Source records:
========================================================================

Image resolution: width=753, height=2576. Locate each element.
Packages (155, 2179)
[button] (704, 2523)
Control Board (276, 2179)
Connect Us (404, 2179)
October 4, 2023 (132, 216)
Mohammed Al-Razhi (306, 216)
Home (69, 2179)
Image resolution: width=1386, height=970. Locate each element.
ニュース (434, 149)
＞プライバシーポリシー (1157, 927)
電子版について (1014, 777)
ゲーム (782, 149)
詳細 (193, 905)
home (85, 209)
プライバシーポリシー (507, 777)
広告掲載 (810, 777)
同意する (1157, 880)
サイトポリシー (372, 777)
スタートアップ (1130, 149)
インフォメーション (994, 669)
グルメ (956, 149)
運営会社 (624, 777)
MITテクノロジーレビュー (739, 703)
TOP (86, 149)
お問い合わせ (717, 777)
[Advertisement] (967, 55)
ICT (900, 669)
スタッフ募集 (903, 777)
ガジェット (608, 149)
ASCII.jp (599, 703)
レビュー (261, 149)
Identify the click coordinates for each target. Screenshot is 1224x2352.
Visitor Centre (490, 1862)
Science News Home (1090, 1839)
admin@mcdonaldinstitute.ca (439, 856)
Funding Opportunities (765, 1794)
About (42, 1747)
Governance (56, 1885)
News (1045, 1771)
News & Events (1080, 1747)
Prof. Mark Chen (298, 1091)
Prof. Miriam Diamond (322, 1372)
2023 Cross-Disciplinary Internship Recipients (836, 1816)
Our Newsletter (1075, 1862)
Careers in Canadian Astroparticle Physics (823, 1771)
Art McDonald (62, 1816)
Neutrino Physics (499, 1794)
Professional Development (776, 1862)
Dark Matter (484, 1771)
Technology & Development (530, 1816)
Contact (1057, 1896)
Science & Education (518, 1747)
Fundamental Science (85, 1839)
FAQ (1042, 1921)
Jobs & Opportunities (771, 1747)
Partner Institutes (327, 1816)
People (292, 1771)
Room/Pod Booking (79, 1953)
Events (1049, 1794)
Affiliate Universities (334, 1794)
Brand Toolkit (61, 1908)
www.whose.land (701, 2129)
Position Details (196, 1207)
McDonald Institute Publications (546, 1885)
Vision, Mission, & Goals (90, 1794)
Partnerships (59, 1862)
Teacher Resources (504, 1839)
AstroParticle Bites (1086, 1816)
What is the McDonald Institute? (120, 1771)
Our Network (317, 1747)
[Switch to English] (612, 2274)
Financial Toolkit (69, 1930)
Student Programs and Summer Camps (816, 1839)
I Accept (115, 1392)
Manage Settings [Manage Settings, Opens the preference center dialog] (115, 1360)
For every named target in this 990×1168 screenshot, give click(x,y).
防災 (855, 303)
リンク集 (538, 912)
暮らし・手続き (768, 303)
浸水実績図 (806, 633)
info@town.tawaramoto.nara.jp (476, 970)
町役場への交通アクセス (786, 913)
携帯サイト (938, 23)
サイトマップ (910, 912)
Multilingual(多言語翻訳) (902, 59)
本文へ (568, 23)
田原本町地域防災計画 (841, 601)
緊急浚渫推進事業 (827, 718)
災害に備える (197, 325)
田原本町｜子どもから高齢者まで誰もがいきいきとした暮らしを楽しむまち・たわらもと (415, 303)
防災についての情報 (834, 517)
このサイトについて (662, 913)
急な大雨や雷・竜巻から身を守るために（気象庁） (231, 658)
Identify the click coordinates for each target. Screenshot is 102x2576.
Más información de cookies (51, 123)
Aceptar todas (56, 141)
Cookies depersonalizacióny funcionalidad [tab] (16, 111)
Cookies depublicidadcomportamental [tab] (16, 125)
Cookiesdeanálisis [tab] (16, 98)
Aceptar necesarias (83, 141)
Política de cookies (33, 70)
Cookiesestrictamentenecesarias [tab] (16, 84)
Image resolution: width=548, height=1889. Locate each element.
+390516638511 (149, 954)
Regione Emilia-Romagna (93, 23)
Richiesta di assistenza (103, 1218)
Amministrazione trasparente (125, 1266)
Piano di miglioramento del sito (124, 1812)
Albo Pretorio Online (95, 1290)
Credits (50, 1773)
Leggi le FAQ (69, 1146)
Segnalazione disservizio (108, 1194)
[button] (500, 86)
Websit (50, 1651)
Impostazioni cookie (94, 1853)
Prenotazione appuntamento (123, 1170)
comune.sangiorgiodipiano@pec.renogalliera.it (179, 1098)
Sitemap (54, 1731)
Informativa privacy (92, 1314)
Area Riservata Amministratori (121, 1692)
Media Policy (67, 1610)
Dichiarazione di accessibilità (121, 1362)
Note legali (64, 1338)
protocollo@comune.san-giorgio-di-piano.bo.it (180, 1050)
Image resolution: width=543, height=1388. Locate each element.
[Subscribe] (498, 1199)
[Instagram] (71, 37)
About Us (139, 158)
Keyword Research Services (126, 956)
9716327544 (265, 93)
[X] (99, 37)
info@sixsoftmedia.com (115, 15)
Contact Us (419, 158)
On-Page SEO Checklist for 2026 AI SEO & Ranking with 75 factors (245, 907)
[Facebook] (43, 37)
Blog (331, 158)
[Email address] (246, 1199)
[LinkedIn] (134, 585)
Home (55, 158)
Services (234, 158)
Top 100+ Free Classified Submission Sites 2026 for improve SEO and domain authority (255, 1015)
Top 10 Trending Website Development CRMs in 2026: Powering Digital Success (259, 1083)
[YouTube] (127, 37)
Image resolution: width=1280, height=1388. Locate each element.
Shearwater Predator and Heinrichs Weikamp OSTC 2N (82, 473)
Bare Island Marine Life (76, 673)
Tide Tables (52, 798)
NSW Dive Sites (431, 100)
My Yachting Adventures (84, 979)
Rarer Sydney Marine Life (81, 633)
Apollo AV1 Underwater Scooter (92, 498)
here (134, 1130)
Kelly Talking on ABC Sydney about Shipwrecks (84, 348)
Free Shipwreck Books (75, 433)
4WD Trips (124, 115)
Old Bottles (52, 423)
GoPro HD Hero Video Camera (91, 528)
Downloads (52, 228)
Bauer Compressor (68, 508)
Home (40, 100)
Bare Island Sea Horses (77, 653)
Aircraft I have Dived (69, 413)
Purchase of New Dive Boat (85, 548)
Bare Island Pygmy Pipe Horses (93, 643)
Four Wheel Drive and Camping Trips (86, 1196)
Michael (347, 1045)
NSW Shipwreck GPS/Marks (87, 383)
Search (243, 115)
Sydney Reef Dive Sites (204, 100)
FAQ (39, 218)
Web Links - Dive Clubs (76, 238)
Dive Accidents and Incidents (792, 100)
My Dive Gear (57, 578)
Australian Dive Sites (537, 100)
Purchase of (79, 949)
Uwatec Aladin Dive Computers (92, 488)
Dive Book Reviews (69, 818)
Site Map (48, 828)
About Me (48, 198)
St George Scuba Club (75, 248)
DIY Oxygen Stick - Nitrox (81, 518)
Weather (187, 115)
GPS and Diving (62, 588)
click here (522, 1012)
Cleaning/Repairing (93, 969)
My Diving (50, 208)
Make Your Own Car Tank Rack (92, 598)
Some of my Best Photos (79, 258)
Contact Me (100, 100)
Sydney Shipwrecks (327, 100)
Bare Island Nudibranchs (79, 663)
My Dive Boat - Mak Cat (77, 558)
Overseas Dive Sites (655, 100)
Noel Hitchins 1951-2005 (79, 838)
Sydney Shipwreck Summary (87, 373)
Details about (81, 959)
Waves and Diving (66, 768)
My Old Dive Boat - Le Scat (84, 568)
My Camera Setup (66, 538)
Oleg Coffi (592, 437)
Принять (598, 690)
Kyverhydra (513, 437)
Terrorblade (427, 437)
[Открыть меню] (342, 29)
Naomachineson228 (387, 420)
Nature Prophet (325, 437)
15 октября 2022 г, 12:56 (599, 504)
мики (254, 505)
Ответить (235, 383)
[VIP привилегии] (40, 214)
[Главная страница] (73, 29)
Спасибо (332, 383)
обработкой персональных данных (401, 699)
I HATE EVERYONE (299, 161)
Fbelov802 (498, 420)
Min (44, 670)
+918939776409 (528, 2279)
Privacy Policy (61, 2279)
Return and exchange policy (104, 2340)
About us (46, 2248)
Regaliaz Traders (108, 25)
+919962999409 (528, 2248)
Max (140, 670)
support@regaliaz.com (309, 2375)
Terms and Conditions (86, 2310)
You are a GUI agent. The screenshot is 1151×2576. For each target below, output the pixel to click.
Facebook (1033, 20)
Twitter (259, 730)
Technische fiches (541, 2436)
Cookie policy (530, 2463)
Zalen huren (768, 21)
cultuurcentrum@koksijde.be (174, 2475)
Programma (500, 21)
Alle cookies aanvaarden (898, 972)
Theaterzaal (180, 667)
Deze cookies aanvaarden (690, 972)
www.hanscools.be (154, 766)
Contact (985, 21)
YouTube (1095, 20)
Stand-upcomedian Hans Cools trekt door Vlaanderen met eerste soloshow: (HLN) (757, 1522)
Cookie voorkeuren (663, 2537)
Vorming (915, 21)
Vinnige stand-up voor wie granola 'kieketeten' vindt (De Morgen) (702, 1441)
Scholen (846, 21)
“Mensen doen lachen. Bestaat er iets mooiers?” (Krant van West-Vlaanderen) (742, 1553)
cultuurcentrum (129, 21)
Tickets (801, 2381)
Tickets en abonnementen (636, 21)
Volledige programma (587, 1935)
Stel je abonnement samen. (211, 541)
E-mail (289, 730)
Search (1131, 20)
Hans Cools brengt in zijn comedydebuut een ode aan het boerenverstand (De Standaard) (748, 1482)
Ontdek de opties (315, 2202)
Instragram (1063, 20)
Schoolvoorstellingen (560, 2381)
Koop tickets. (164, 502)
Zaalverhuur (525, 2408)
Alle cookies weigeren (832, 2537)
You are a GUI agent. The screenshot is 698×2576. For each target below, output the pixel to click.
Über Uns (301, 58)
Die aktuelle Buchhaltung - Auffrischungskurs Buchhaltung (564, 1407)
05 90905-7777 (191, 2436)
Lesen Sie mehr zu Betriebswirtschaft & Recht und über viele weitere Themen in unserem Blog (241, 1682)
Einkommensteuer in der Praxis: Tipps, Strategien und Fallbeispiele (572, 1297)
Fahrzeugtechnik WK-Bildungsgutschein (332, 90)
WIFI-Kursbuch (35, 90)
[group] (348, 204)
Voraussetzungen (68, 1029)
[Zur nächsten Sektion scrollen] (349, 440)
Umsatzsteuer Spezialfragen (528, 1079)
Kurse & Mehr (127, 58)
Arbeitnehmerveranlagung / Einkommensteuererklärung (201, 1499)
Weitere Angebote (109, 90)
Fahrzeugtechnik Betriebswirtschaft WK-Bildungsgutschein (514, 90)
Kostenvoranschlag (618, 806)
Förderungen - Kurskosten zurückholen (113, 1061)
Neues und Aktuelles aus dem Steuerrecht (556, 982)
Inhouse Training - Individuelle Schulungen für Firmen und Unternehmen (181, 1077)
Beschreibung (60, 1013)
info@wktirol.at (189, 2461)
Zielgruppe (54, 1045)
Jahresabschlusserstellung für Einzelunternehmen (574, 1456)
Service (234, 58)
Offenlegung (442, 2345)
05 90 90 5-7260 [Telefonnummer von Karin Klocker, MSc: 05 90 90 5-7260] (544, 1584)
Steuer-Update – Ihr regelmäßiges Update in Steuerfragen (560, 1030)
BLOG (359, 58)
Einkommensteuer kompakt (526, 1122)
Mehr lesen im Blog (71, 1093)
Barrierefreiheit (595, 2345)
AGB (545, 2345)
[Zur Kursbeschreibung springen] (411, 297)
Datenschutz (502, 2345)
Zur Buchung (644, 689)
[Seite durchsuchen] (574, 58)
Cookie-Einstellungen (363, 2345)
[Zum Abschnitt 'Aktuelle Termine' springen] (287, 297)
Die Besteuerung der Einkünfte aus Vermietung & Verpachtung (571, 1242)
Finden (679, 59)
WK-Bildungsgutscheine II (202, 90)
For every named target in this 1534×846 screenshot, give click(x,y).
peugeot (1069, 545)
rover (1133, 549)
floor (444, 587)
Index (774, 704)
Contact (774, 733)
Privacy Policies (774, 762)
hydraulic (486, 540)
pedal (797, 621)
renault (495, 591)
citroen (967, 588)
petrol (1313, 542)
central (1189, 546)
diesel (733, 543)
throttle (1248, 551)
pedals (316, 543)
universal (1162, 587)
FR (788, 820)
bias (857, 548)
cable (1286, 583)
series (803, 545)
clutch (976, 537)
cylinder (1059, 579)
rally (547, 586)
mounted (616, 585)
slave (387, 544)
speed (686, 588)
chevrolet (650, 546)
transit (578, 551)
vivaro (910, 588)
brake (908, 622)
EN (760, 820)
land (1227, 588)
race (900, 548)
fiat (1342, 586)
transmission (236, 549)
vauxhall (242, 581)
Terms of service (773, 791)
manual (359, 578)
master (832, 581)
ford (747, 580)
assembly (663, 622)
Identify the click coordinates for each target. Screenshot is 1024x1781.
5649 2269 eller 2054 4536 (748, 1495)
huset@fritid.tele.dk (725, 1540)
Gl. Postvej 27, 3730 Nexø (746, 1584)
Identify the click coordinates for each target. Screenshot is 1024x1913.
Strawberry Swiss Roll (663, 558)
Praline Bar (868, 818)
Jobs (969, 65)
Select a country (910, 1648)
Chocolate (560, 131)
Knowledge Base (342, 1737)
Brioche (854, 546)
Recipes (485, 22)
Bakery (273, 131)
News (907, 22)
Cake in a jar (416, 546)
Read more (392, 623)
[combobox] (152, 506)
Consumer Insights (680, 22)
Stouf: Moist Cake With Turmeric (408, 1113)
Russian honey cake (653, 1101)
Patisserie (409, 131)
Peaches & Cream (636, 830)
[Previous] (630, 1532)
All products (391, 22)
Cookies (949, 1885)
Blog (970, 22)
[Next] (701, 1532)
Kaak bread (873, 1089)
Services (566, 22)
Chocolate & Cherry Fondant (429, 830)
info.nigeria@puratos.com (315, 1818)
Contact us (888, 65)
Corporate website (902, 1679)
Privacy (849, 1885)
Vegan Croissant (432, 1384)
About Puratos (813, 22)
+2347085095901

========================================================================

▶ **Aim of the exercise**
Recast the records above as a Markdown table with the columns "No." and "Entry". Start at the line containing "Cookiesdeanálisis [tab] (16, 98)" and end at the line containing "On-Page SEO Checklist", including both, and leave out any blank lines.

▶ **The output**
| No. | Entry |
|---|---|
| 1 | Cookiesdeanálisis [tab] (16, 98) |
| 2 | Aceptar necesarias (83, 141) |
| 3 | Política de cookies (33, 70) |
| 4 | Cookiesestrictamentenecesarias [tab] (16, 84) |
| 5 | Image resolution: width=548, height=1889. Locate each element. |
| 6 | +390516638511 (149, 954) |
| 7 | Regione Emilia-Romagna (93, 23) |
| 8 | Richiesta di assistenza (103, 1218) |
| 9 | Amministrazione trasparente (125, 1266) |
| 10 | Piano di miglioramento del sito (124, 1812) |
| 11 | Albo Pretorio Online (95, 1290) |
| 12 | Credits (50, 1773) |
| 13 | Leggi le FAQ (69, 1146) |
| 14 | Segnalazione disservizio (108, 1194) |
| 15 | [button] (500, 86) |
| 16 | Websit (50, 1651) |
| 17 | Impostazioni cookie (94, 1853) |
| 18 | Prenotazione appuntamento (123, 1170) |
| 19 | comune.sangiorgiodipiano@pec.renogalliera.it (179, 1098) |
| 20 | Sitemap (54, 1731) |
| 21 | Informativa privacy (92, 1314) |
| 22 | Area Riservata Amministratori (121, 1692) |
| 23 | Media Policy (67, 1610) |
| 24 | Dichiarazione di accessibilità (121, 1362) |
| 25 | Note legali (64, 1338) |
| 26 | protocollo@comune.san-giorgio-di-piano.bo.it (180, 1050) |
| 27 | Image resolution: width=543, height=1388. Locate each element. |
| 28 | [Subscribe] (498, 1199) |
| 29 | [Instagram] (71, 37) |
| 30 | About Us (139, 158) |
| 31 | Keyword Research Services (126, 956) |
| 32 | 9716327544 (265, 93) |
| 33 | [X] (99, 37) |
| 34 | info@sixsoftmedia.com (115, 15) |
| 35 | Contact Us (419, 158) |
| 36 | On-Page SEO Checklist for 2026 AI SEO & Ranking with 75 factors (245, 907) |